| Work instructions |
Look below for the line with "Open session ID for row with Rp 15.600,00 win". Retype it and every line after it to the end, exactly, but leave out the pictures.

** Opening Data extracts block **

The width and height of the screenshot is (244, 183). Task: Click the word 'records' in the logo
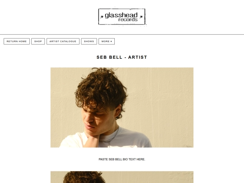coord(128,20)
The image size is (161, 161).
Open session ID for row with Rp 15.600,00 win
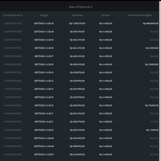[13, 105]
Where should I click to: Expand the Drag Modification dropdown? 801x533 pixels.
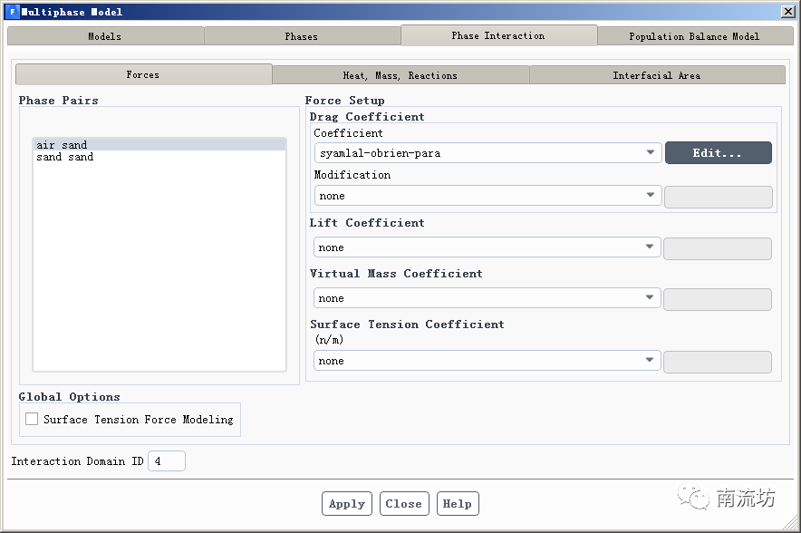487,196
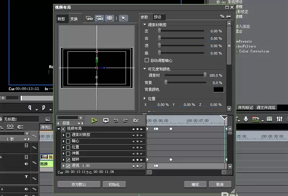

** Closing Data extracts block **

| Answer space |
Open session ID for row with Rp 15.600,00 win
[13, 105]
Where should I click to: Expand the Drag Modification dropdown? 801x533 pixels.
487,196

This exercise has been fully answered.